BEGIN Passage for review

Each patient underwent an ultrasonogram by a fellowship-trained, board-certified sports medicine specialist. US was considered positive for CMI if hypoechoic areas along the distal rectus insertion and the proximal adductor longus tendon were observed on transverse and linear views, as previously described (Figure 1).⁸ In addition, each patient underwent an MRI survey of the pelvis without contrast. The sports hernia MRI protocol at our institution consists of coronal short tau inversion recovery (STIR) and T1 large field-of-view (FOV) (38 cm) sequences and axial T2 fat-saturation, coronal proton density, and sagittal STIR small FOV (24 cm) sequences.

Figure 1.

Transverse ultrasound demonstrating hypoechoic area (yellow curved shape) about the right pubic body (arrow) consistent with core muscle injury. PS, pubic symphysis.

The MRIs were read by a musculoskeletal fellowship-trained radiologist (E.M.) and considered positive if a tear along the rectus abdominis-adductor aponeurosis was visualized. Other findings associated with an aponeurotic lesion, including abnormal marrow signal intensity and a secondary cleft sign, were also noted as a positive MRI.¹⁸ On MRI, some patients had bone marrow edema (BME) or osteitis pubis, FAI, and/or irregularities of the symphysis, but tears of the rectus abdominis and adductor longus were not appreciated and therefore considered negative (Figure 2). As such, many patients with a positive US did not have MRI findings specific for a CMI.

Figure 2.

(A) Positive MRI. Coronal T2 fat-suppressed sequence demonstrating linear fluid signal extending to the midline, consistent with left adductor aponeurosis. Example of cleft sign (yellow arrows) indicating a core muscle injury. (B) Negative MRI. Coronal short tau inversion recovery sequence. Bright signal on both sides of symphysis pubis (yellow arrow), consistent with osteitis pubis. No aponeurosis tear was identified. MRI, magnetic resonance imaging.

END Passage for review

Reproduce the passage on ultrasound and MRI of core muscle injury word for word from "Each patient underwent an ultrasonogram" to "PS, pubic symphysis.". The listing that comes next is not needed for any of the work here.

BEGIN Extracted data

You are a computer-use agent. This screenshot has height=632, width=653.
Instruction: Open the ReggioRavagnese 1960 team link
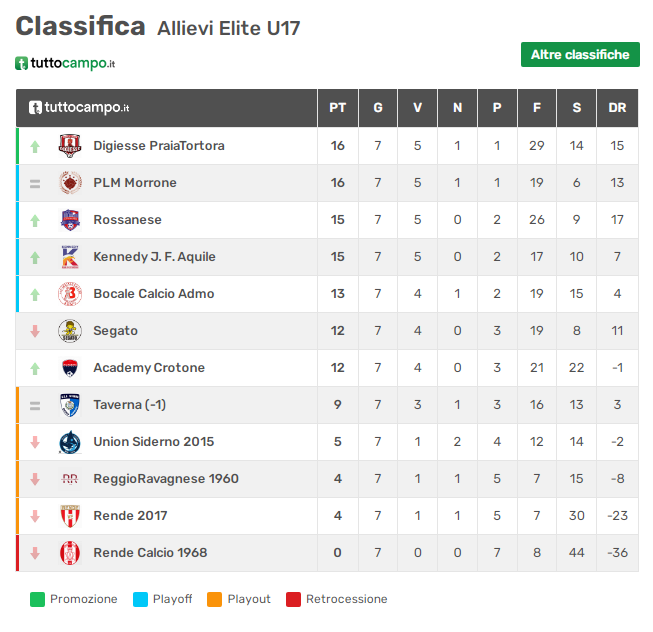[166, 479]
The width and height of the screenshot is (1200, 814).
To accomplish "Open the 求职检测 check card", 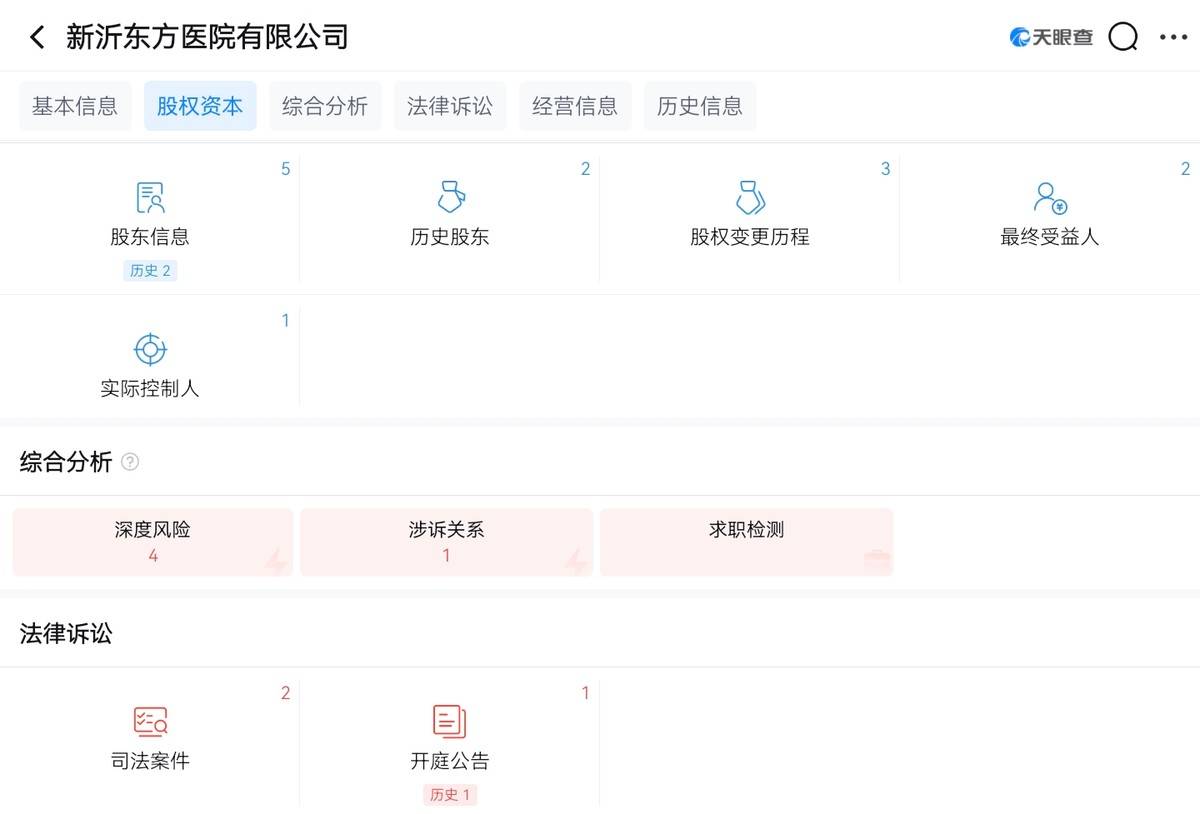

END Extracted data
BEGIN Extracted data

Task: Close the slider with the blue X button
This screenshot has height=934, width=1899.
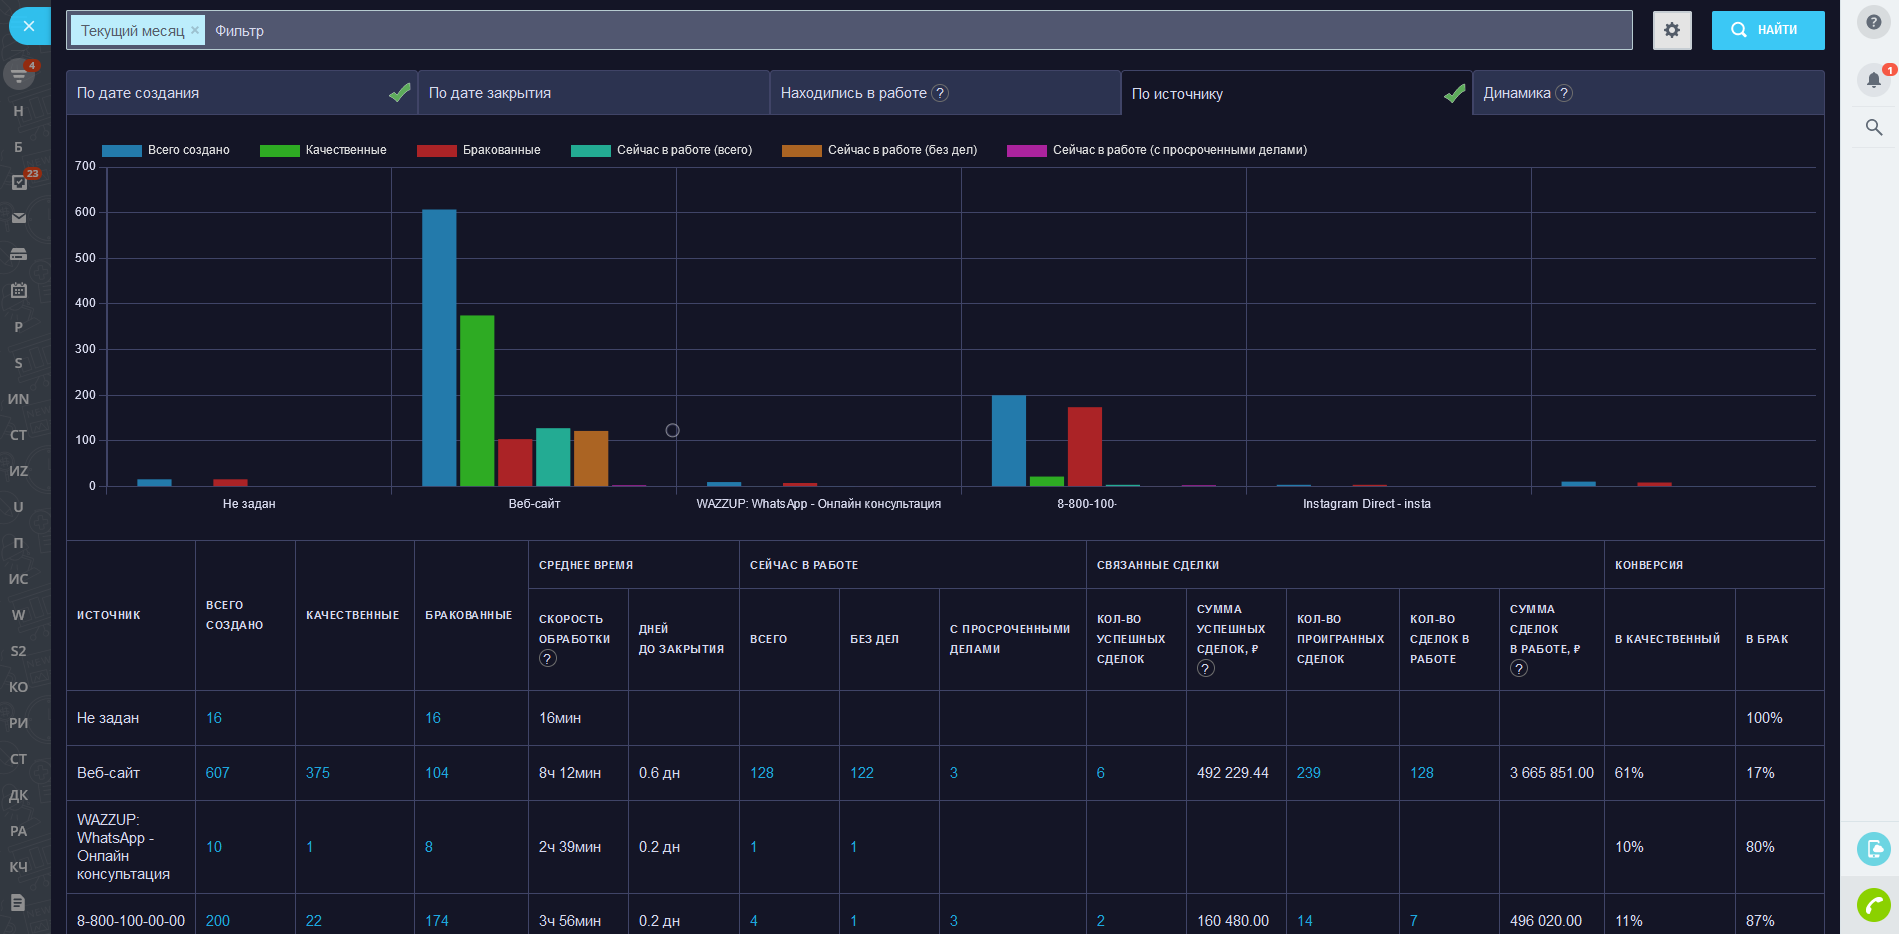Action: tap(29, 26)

END Extracted data

Written response ->
Each patient underwent an ultrasonogram by a fellowship-trained, board-certified sports medicine specialist. US was considered positive for CMI if hypoechoic areas along the distal rectus insertion and the proximal adductor longus tendon were observed on transverse and linear views, as previously described (Figure 1).⁸ In addition, each patient underwent an MRI survey of the pelvis without contrast. The sports hernia MRI protocol at our institution consists of coronal short tau inversion recovery (STIR) and T1 large field-of-view (FOV) (38 cm) sequences and axial T2 fat-saturation, coronal proton density, and sagittal STIR small FOV (24 cm) sequences.

Figure 1.

Transverse ultrasound demonstrating hypoechoic area (yellow curved shape) about the right pubic body (arrow) consistent with core muscle injury. PS, pubic symphysis.